In the above-quoted Hindoo legend of the Mahâbhâratam, the queen will not sleep with the old blind man, but sends instead her servant-maid. In the Reali di Francia, King Pepin is advised by his barons to take a wife, when he is already "far advanced in years" (he is a form of St Joseph). The barons look for a wife, and find, in Hungary, Berta, the daughter of King Philip, "the most beautiful and skilful horsewoman," or Berta with the large foot upon a beautiful and stately horse, which goes along the road bounding, whilst she is always laughing. Berta has a maid called Elizabeth, who resembles her in every respect except her feet. King Pepin is married by proxy to Berta, sends for her, and comes to meet her. Berta when she sees that King Pepin is so ill-favoured, grieves "although forewarned of his old age." When evening comes she takes off her royal robes and gives them to Elizabeth, that she may take her place and sleep with the king.[475] Hence the Italian proverbs, "Dar la Berta" (to give the Berta), and "Pigliar la Berta" (to take the Berta), meaning to deride and to be derided. But instead of to give the Berta, in Italy we also say, "Dar la madre d'Orlando" (to give the mother of Orlando). The Reali di Francia informs us that King Pepin had, by Elizabeth, two perverse bastards, Lanfroi and Olderigi, and by Berta, Charlemagne and another Berta, mother of Orlando; but the Italian proverb is perhaps nearer the mythical truth when it recognises the mother of Orlando as herself Pepin's wife, so that Charlemagne and Orlando are brothers; and, in fact, they accomplish several of the undertakings mentioned in the legend of the two brothers. In the so-called Chronicle of Turpin[476] when Orlando dies, Charlemagne says that Orlando was his right arm, and he has no longer anything to do in life without him; but he lives long enough to avenge the death of Orlando; and after this vengeance, the heroic life of Charlemagne comes at once to an end. In the Chanson de Roland, too, after the death of his hero, whom he avenges, Charlemagne feels the burden of life, weeps, tears his beard, unable to support this solitude; but in the Chanson, as well as in the Reali di Francia, Orlando explicitly appears as the nephew of Charlemagne, that is, as the son of his sister Berta. (As the Vedic aurora was now the mother, now the sister of the sun and of the Açvinâu, thus Berta may, mythically, be mother or sister of Charlemagne, and yet be always the mother of Orlando).
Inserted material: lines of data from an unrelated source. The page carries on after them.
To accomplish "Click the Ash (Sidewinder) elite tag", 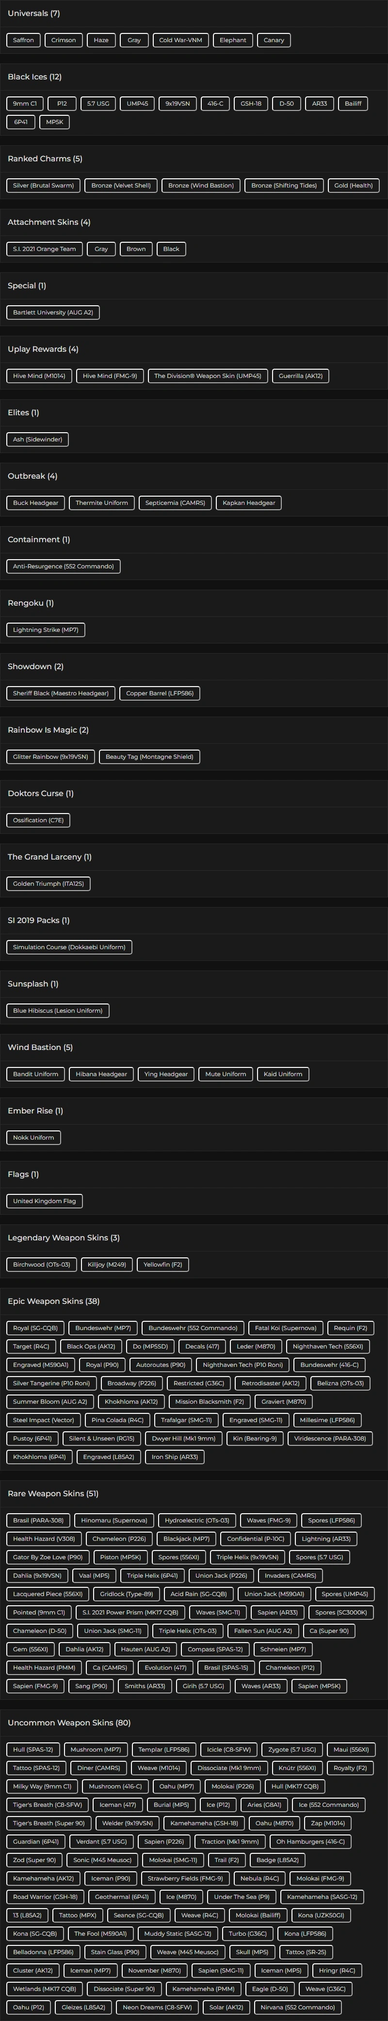I will pyautogui.click(x=38, y=439).
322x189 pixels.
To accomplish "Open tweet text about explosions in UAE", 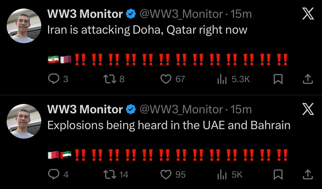I will click(x=169, y=125).
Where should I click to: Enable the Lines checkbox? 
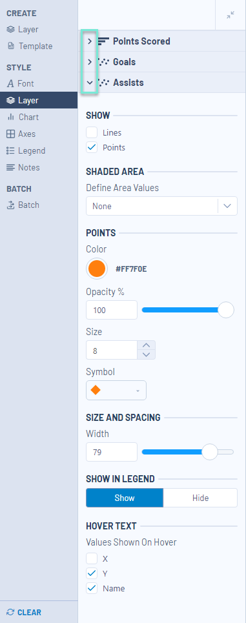point(92,133)
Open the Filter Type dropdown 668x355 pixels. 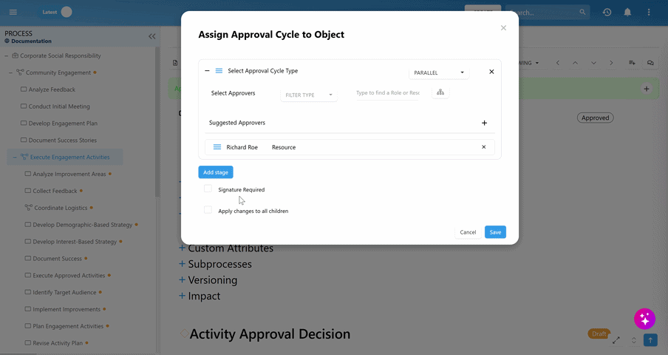(309, 95)
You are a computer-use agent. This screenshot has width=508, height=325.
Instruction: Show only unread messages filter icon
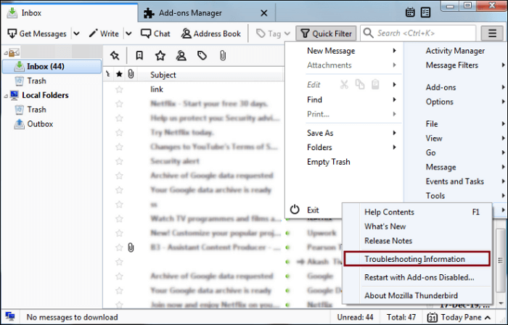pos(139,56)
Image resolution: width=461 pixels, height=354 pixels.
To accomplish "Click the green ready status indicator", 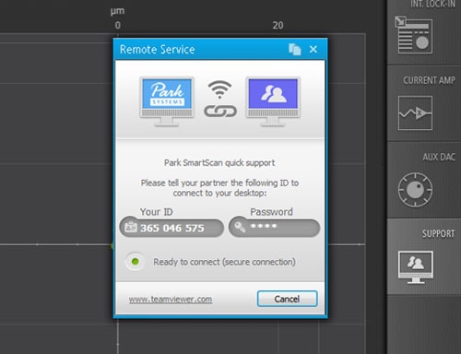I will tap(135, 262).
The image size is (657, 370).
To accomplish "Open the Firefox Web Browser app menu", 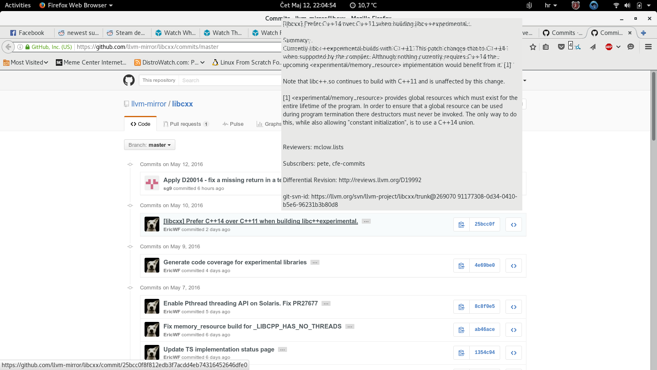I will (76, 5).
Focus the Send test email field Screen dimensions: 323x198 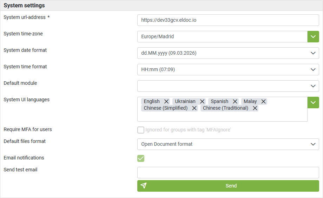pos(228,172)
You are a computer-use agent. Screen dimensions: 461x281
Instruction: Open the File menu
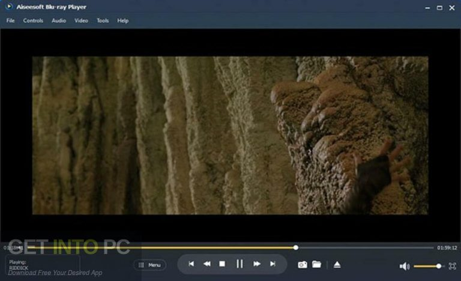[11, 20]
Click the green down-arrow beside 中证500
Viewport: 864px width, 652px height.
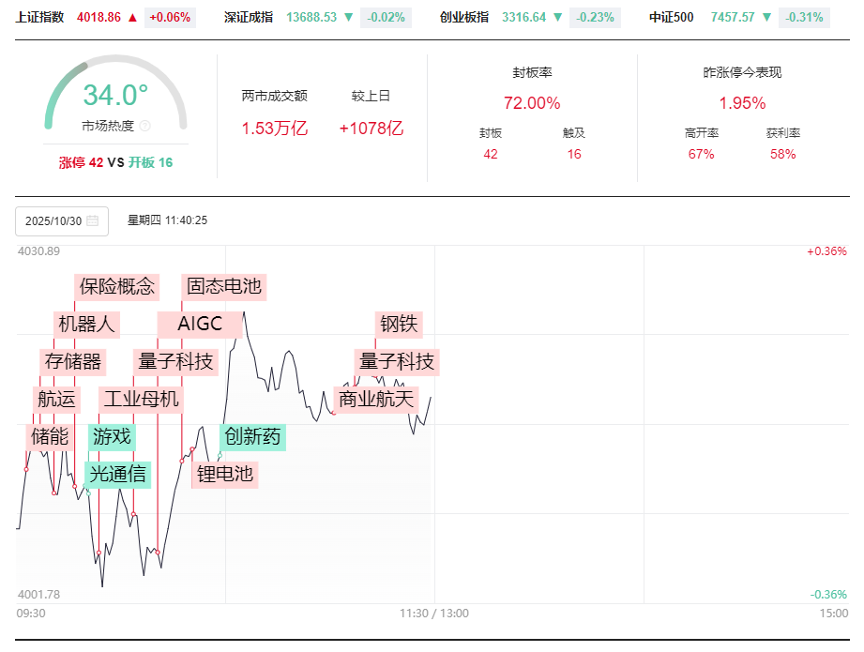[x=767, y=17]
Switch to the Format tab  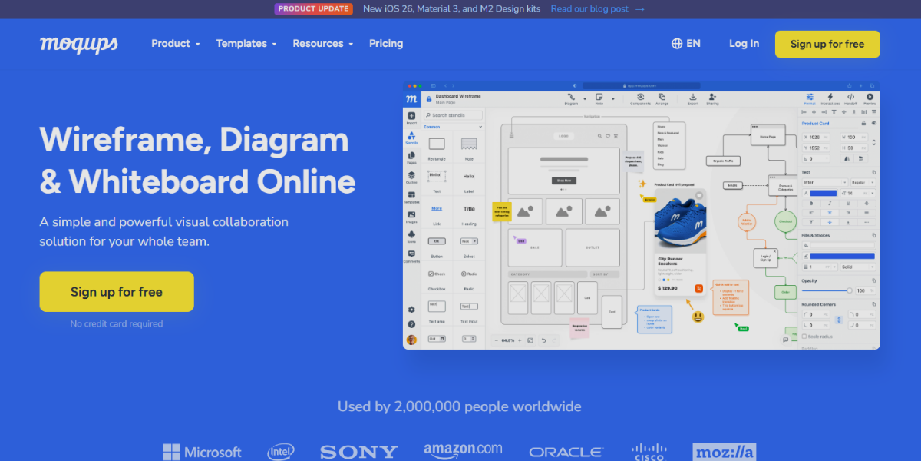(x=809, y=98)
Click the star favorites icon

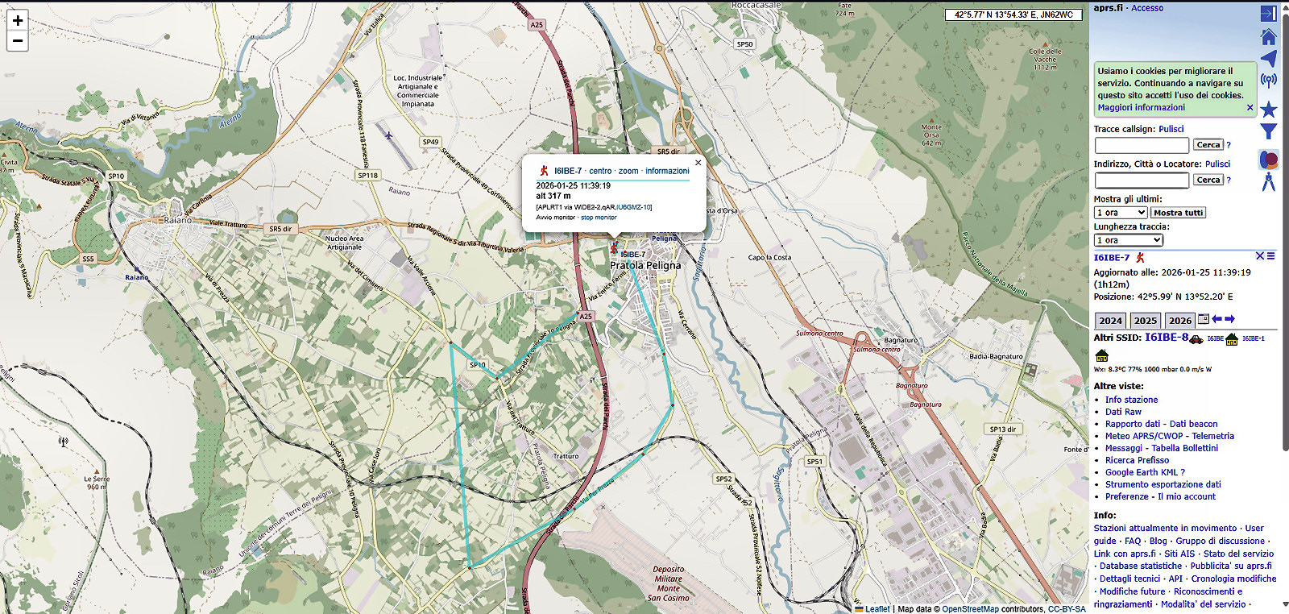(x=1268, y=109)
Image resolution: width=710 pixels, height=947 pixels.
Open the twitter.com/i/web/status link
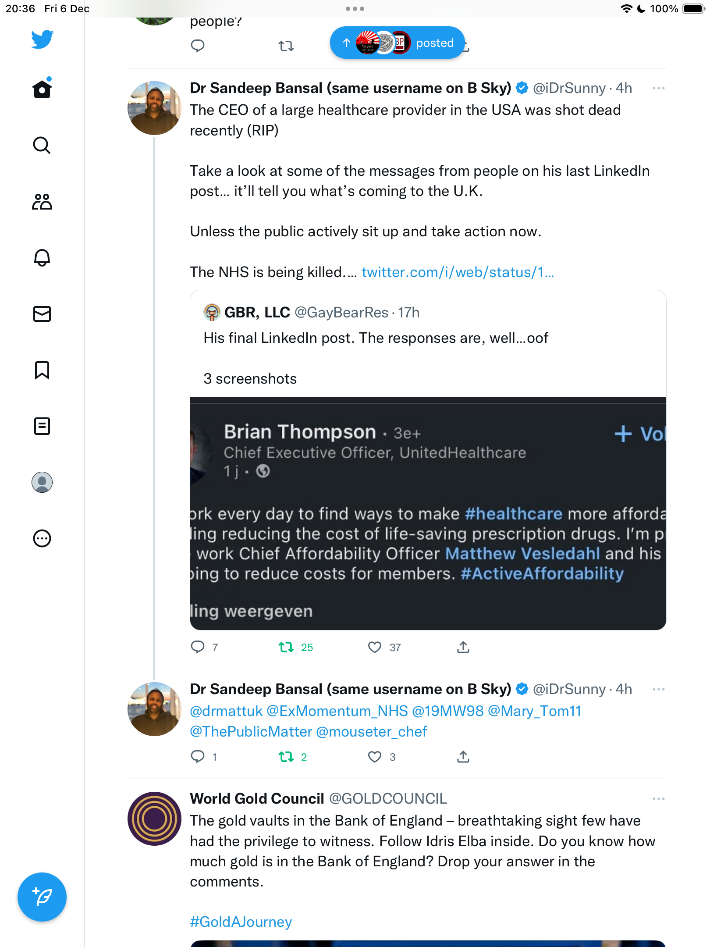pyautogui.click(x=458, y=272)
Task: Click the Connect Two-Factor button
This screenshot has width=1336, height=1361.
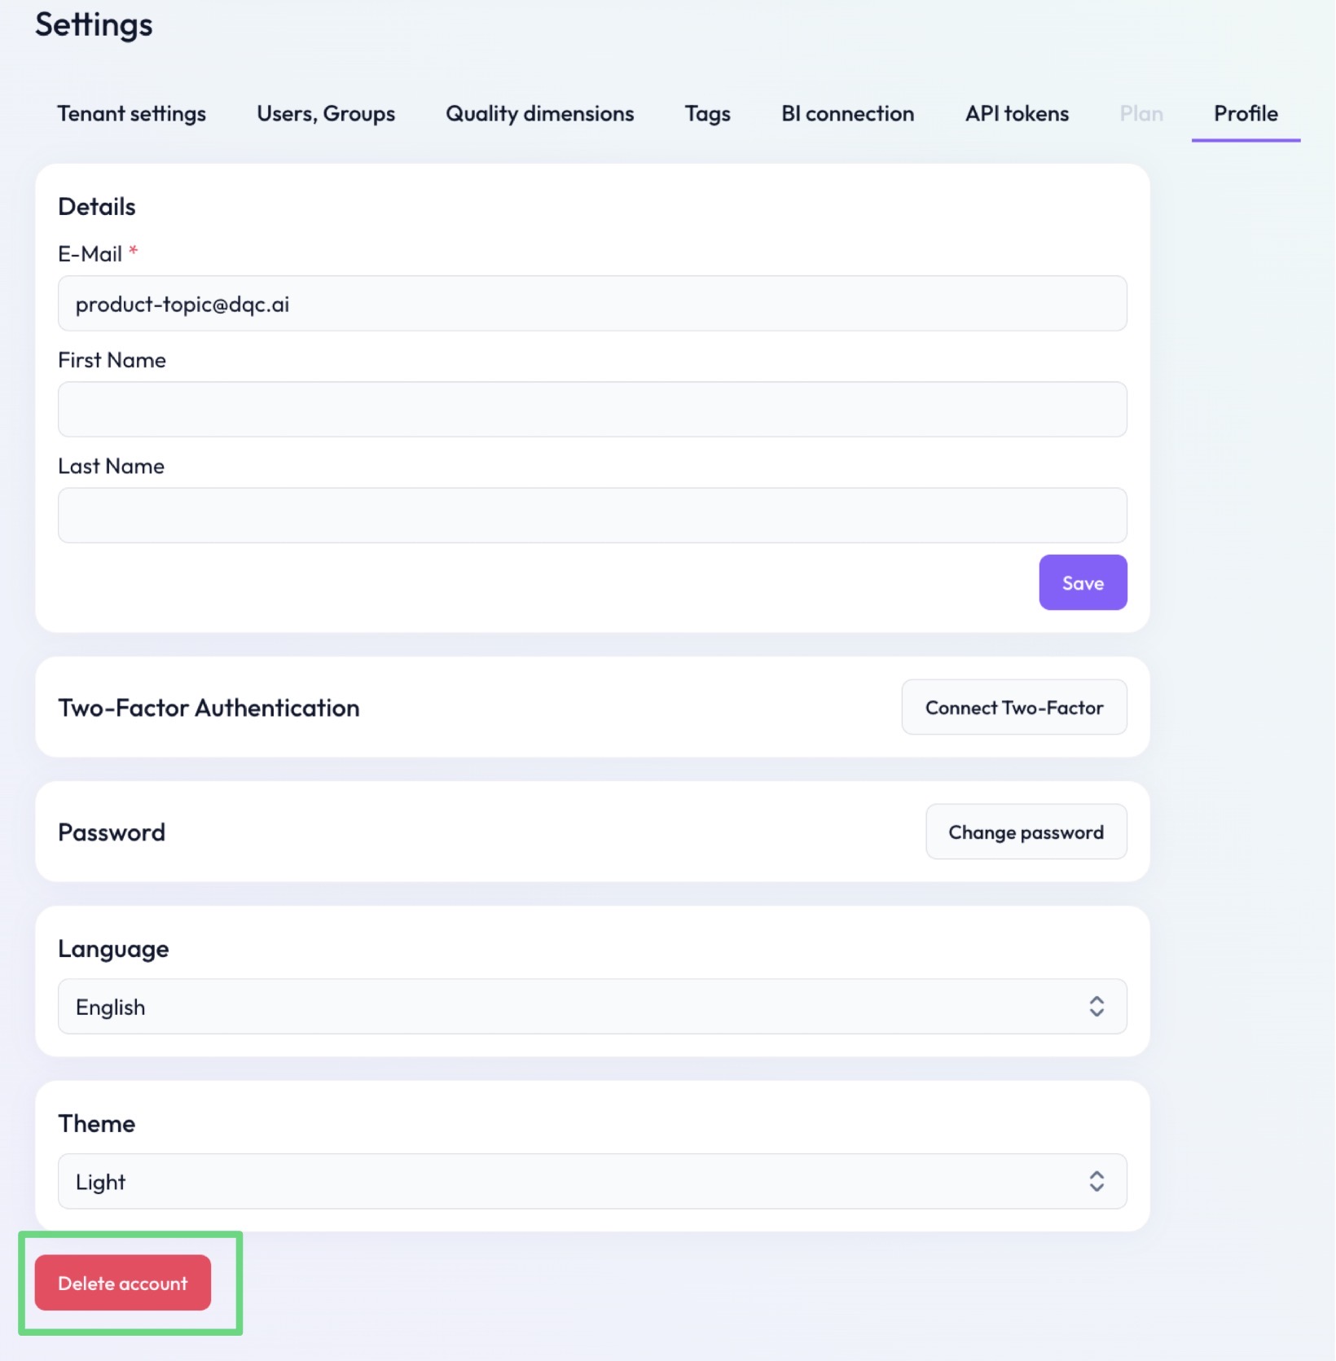Action: coord(1013,707)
It would be a never-ending work to collect together all the Germanic, Scandinavian, and Celtic legends which, in one way or another, are connected with the myth of the cow and of the bull. The literature relating to this subject is composed not of one or a hundred, but of thousands of volumes, of which some (such, for instance, as the poem of the Nibelungen, and the poems of the Round Table) individually contain, in the germ, almost the whole diverse world of fairy tales. I must therefore limit myself to the indication of the more general features, leaving to more diligent investigators the minuter comparisons; and esteeming myself, I repeat, too happy if my brief notices should be found clear enough to spare others the labour of preparing the warp upon which to weave comparisons.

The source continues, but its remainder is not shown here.